Saved entries

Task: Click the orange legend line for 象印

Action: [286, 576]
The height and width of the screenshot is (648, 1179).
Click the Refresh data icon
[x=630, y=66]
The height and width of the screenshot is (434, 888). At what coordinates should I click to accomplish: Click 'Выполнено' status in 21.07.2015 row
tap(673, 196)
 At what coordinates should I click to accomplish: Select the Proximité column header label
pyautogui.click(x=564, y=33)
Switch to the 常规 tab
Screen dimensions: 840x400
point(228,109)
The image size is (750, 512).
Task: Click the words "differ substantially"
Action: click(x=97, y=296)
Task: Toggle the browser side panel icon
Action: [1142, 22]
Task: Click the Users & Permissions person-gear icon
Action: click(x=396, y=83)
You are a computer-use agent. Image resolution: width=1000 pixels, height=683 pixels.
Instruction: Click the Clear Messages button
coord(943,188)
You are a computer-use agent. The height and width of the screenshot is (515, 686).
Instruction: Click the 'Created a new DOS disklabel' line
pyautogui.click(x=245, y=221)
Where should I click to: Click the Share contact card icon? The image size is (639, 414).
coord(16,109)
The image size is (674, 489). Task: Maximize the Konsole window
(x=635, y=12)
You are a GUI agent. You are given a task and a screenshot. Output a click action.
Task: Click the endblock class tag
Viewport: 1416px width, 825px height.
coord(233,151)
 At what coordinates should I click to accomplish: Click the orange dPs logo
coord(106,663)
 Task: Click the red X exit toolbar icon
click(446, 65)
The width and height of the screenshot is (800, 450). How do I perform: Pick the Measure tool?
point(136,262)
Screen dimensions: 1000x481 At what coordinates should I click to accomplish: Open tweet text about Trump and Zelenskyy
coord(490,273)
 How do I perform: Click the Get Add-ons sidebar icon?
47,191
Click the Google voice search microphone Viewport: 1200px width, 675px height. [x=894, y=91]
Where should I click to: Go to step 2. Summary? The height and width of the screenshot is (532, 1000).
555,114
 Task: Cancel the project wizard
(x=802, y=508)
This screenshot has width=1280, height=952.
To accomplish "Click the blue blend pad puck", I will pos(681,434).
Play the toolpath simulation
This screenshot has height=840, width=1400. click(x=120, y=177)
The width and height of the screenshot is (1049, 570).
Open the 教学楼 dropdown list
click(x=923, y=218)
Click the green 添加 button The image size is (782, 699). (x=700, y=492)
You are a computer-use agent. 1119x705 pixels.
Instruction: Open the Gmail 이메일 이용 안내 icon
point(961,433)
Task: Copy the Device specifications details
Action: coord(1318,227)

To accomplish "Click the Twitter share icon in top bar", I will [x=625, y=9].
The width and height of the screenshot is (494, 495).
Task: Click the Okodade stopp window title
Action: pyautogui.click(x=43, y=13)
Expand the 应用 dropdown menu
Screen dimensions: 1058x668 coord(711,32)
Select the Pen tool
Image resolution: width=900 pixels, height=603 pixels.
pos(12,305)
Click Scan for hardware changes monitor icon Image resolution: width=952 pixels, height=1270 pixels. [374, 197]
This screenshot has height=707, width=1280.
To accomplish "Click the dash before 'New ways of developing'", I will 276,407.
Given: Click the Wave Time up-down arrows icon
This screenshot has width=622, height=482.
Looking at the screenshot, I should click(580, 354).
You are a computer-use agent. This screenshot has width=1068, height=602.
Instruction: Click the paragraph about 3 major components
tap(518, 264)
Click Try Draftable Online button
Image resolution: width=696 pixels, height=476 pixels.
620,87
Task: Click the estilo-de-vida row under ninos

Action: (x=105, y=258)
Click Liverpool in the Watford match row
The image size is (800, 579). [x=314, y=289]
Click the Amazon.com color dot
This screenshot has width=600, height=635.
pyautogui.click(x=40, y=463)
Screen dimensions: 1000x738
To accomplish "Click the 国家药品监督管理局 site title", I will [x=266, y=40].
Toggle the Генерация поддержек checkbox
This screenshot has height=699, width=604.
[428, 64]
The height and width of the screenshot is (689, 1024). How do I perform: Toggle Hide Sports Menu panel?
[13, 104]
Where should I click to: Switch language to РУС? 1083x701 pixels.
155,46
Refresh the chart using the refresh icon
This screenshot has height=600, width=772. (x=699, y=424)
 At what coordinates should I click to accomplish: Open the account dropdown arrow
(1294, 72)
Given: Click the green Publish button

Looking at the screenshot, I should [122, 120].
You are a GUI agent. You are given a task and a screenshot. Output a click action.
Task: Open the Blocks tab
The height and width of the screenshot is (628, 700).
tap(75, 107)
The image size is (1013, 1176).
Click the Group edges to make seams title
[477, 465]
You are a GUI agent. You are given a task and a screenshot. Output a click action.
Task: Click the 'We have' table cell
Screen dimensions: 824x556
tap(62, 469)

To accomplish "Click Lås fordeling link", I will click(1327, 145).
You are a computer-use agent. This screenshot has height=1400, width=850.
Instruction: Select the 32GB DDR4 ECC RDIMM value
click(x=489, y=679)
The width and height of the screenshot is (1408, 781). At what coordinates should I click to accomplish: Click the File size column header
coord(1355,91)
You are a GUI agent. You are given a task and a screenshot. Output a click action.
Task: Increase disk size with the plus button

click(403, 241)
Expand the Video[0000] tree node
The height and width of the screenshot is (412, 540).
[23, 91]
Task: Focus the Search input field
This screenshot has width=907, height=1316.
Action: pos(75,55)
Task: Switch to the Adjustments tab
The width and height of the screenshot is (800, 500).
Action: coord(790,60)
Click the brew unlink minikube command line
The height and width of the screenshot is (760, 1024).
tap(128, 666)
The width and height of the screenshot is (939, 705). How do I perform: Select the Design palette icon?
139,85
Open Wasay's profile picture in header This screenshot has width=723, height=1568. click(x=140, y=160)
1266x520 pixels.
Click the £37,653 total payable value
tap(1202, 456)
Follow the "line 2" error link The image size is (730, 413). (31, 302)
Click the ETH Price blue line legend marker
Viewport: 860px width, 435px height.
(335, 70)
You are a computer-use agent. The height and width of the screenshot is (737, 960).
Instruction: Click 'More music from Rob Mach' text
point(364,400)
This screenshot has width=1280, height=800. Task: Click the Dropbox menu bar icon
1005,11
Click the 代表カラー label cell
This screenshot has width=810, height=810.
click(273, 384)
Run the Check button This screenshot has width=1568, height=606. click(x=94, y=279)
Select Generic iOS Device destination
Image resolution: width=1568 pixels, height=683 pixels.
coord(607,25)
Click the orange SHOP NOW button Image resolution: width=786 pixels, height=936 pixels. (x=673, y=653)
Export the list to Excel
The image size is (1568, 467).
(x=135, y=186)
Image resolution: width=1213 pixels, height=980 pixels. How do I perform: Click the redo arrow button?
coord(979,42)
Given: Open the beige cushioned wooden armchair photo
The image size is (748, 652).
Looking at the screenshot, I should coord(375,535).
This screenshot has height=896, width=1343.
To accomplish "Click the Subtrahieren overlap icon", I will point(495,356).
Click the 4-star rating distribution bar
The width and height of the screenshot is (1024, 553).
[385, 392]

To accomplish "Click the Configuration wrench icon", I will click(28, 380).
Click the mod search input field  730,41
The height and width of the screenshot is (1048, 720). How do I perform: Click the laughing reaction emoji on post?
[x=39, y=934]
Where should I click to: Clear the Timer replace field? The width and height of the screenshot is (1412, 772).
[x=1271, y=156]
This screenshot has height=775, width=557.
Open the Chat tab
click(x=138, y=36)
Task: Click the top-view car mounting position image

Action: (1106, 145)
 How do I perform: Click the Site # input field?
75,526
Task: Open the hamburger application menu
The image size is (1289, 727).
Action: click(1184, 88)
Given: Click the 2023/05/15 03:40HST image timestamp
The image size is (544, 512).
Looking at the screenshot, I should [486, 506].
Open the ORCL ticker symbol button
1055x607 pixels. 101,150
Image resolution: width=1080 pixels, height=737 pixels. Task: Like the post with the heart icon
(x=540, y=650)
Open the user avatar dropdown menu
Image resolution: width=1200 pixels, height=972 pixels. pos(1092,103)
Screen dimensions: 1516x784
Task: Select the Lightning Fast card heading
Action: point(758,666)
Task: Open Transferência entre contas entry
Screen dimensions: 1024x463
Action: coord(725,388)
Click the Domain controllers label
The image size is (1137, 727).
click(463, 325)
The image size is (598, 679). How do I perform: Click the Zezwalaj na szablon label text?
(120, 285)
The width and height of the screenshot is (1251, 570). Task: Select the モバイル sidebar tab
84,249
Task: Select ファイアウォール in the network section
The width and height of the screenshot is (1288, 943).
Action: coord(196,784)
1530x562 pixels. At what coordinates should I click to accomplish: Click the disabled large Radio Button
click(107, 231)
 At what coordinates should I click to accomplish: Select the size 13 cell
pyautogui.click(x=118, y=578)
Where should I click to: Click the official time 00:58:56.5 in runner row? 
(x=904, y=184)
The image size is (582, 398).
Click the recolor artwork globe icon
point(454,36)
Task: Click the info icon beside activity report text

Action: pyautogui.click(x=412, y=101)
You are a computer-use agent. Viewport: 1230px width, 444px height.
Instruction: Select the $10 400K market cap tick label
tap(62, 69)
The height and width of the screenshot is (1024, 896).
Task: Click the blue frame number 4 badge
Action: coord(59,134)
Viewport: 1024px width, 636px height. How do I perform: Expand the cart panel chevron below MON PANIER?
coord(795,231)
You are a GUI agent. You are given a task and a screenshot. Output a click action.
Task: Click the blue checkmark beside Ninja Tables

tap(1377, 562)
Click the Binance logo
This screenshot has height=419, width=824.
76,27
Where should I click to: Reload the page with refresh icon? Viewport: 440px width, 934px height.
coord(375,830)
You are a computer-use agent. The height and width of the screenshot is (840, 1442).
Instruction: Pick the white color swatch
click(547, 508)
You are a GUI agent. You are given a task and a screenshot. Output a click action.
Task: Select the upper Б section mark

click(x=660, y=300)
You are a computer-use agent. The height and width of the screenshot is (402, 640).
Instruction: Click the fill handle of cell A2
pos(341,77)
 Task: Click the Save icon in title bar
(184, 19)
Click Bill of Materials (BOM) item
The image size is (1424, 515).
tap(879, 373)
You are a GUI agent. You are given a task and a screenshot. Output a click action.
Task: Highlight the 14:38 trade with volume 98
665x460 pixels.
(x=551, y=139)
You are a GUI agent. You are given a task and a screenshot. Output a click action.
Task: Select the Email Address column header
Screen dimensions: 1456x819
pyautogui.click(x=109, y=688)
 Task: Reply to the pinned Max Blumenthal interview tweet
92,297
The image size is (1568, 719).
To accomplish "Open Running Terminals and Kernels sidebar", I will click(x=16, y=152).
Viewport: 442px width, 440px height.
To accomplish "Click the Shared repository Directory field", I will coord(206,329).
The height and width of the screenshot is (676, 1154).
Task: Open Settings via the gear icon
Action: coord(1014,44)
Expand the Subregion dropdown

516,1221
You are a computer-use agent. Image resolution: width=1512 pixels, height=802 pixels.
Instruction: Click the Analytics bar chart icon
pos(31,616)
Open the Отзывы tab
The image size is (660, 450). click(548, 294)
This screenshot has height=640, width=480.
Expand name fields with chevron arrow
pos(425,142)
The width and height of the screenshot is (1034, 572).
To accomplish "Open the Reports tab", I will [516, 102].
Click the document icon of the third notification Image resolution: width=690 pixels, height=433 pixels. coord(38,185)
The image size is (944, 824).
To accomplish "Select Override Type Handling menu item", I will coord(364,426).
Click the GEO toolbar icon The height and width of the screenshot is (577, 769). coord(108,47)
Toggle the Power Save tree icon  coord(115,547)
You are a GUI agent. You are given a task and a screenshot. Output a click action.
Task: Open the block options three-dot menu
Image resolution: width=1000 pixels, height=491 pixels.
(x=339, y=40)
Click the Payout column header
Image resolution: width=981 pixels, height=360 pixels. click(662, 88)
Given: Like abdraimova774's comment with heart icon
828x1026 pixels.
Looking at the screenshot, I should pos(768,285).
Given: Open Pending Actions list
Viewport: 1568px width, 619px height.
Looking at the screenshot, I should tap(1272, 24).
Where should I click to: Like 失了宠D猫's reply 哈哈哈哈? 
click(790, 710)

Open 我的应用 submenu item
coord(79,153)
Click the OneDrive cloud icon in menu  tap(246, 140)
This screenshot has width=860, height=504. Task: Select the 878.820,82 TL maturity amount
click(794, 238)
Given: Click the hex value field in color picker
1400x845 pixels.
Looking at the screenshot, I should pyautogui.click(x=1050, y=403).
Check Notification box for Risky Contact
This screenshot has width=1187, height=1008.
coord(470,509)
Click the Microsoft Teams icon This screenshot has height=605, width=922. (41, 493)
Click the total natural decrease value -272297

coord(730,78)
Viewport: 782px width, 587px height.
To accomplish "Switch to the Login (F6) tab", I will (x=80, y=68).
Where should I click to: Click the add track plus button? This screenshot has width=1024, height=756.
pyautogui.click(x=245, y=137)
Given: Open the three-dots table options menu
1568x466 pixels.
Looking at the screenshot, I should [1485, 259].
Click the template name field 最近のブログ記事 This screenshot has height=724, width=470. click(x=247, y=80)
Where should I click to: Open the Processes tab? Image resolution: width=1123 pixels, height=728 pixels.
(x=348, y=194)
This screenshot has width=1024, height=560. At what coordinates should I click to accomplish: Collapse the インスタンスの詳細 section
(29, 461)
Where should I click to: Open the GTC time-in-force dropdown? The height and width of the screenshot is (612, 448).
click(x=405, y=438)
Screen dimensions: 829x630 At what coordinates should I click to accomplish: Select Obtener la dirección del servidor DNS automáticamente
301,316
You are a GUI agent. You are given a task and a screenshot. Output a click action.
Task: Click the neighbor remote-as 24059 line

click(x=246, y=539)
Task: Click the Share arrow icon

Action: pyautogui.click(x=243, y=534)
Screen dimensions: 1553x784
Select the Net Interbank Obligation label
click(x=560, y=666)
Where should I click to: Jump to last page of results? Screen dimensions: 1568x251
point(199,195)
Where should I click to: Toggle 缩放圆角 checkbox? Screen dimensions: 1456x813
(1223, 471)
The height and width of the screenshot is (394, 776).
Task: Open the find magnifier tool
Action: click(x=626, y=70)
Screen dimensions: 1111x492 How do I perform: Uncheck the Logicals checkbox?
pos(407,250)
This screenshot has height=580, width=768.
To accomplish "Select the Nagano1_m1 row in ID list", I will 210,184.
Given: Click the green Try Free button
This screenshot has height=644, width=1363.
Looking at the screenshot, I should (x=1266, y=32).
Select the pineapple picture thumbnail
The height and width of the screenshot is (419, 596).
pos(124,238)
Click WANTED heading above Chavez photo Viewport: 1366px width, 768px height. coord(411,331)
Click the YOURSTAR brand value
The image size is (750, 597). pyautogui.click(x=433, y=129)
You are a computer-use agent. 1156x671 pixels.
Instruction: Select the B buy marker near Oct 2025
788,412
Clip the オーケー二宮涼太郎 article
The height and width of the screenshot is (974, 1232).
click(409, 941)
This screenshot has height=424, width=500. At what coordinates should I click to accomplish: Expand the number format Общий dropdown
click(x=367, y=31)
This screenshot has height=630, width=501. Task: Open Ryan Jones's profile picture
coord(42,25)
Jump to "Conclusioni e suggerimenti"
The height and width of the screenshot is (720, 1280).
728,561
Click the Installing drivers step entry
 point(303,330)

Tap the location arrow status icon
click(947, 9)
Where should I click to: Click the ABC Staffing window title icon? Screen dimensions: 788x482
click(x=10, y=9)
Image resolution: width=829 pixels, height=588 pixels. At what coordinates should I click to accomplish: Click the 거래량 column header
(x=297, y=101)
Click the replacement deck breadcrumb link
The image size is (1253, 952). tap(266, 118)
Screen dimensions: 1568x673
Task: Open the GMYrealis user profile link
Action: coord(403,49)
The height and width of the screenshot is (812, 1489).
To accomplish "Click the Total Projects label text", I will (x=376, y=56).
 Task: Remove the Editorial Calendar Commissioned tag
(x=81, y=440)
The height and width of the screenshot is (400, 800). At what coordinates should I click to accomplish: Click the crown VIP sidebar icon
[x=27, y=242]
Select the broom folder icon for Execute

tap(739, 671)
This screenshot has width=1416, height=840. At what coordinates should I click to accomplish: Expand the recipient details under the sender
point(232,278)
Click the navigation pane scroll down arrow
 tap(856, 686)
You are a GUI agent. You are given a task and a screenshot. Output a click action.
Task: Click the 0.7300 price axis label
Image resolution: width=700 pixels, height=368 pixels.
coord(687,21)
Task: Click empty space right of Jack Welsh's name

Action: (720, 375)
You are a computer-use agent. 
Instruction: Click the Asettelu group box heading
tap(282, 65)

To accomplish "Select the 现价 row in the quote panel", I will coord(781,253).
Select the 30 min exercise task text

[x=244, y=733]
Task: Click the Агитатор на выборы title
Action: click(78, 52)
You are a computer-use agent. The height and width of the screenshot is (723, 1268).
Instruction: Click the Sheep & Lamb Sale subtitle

_Problem requirements_
Where a line above holds the word "options", copy it.

_Your response_
Task: Open the block options three-dot menu
Given: Open the three-dots table options menu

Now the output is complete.